Lots of everyday phenomena puzzle most of us. How do radio waves magically transmit voices through the air? Where does bellybutton lint come from? Who buys the head cheese at the grocery store? But we don’t have time to waste contemplating mysteries like these, and besides, some physicist somewhere understands it all. Why bother?
Only that last part isn’t always true. We have been culturally imprinted with the idea that Scientists Understand Everything. Except they don’t. Take spaghetti, for example. If you bend an uncooked piece of spaghetti until it breaks, it will snap into not two pieces, as you might expect, but three or more. Why? This frivolous kitchen experiment was deeply puzzling to none other than Nobel-prizewinning physicist Richard Feynman. He never figured it out, but perhaps Feynman’s frustration justified in some small way the amount of effort a team in France has put into solving this puzzle once and for all.

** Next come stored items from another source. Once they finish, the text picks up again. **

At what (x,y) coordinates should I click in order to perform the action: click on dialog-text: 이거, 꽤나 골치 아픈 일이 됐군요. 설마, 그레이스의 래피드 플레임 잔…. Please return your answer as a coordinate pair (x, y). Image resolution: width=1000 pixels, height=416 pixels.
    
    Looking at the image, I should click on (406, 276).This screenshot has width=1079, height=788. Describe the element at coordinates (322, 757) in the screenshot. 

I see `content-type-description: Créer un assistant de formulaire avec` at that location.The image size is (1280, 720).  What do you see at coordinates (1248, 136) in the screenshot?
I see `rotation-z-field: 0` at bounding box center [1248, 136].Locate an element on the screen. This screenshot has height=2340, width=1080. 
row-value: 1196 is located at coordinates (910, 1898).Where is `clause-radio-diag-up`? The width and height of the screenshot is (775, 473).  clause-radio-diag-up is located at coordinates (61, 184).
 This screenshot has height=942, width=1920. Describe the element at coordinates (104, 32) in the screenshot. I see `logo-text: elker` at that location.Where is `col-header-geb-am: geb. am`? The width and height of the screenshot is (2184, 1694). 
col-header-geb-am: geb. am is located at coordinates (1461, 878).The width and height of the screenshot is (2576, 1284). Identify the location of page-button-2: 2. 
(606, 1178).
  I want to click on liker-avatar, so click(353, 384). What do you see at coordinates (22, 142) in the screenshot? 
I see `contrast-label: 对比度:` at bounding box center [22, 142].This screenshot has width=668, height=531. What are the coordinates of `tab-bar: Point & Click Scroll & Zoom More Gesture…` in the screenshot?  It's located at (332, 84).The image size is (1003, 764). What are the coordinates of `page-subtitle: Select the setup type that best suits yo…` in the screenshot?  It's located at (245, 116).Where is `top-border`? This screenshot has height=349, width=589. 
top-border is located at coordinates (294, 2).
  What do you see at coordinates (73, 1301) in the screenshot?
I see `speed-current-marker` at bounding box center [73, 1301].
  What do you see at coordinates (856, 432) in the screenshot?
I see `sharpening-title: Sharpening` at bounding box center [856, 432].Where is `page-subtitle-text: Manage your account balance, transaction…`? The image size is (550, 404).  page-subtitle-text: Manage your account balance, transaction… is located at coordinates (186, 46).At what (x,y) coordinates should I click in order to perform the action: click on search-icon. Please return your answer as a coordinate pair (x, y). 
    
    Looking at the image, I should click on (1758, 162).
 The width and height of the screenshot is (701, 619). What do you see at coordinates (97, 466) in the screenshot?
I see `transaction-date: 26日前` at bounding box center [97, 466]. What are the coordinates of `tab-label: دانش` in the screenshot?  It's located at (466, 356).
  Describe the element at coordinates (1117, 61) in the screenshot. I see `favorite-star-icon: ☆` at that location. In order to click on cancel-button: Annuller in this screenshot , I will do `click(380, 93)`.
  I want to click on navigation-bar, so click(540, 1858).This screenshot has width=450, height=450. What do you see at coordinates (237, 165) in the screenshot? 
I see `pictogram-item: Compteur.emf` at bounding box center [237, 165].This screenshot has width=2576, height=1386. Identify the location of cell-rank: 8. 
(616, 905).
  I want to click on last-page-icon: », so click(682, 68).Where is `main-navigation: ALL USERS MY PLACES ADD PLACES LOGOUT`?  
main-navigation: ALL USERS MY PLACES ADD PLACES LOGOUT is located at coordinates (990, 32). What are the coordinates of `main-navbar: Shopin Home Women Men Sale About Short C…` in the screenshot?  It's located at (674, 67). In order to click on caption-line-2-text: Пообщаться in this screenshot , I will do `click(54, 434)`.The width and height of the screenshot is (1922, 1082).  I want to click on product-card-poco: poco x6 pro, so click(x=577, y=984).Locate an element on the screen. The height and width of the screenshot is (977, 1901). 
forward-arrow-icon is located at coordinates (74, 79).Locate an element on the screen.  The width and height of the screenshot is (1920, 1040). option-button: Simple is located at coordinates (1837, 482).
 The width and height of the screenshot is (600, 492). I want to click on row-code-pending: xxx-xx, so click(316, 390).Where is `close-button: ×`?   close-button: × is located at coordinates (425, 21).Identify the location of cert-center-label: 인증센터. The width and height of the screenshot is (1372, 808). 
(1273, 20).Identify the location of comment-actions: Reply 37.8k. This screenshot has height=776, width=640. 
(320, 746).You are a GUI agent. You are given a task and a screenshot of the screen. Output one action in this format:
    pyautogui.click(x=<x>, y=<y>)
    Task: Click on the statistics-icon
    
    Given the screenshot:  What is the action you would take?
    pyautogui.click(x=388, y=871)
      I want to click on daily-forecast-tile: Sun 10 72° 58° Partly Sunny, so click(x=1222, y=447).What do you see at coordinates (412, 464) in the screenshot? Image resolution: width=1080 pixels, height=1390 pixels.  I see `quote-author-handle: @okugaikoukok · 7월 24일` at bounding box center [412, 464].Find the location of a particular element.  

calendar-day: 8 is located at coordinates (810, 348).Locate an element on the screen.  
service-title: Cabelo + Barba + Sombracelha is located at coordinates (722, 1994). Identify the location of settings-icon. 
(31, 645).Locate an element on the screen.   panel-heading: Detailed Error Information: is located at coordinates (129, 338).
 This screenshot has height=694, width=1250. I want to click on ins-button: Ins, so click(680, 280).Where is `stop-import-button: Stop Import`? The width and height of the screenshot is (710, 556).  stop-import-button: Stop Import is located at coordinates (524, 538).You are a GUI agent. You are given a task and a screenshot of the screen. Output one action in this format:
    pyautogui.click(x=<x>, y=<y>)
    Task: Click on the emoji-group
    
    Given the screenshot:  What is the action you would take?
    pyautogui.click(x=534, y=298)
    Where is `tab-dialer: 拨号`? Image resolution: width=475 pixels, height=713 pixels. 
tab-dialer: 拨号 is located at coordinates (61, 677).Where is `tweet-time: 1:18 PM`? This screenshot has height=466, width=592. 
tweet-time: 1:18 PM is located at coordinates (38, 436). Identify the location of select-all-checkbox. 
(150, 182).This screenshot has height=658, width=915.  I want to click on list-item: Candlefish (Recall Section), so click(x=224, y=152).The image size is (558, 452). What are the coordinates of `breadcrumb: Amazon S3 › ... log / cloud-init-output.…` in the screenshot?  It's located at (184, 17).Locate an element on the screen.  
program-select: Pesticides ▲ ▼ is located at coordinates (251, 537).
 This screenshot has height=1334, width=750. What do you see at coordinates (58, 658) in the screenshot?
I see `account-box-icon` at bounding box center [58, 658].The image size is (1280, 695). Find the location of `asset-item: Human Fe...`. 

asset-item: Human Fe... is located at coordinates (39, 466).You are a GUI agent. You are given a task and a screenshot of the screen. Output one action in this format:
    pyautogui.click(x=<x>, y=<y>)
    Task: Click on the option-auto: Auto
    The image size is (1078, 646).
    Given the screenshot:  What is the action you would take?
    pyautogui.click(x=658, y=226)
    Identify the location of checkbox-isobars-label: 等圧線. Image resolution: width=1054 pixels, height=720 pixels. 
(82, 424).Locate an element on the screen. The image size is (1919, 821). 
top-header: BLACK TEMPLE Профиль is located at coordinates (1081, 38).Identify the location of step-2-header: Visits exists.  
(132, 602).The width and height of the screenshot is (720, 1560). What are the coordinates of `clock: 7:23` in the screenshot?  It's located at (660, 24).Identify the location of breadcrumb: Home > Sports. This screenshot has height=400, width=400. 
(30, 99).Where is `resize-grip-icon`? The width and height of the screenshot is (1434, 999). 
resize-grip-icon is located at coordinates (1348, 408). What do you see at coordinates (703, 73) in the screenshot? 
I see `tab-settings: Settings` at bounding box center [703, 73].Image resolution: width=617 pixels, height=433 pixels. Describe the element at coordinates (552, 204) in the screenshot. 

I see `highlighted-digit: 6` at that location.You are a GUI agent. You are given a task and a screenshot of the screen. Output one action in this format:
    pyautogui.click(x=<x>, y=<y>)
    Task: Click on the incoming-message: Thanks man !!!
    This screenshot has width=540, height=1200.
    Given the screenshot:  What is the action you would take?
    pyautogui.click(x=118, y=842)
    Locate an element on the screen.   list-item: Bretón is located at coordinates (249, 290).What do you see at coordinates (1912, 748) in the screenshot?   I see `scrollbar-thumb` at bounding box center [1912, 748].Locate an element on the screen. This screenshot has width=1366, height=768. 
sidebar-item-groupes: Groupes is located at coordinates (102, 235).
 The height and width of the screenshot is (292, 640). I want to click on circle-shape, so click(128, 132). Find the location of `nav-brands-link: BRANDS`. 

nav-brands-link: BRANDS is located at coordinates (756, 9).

I first saw this in the Economist, but I believe they demand a subscription before you can see their stuff. Here’s the official site in France: Breaking spaghetti. It’s loaded with movies, pictures, and simulated animations. Just goes to show, there’s magic everywhere. For those of you who don’t believe in magic, here’s the official word: “The multiple breaking of bent rods, like dry spaghetti pasta, can then be understood as a cascade of releases (loss of cohesion upon breakings) followed by stress increases leading to new cracks.”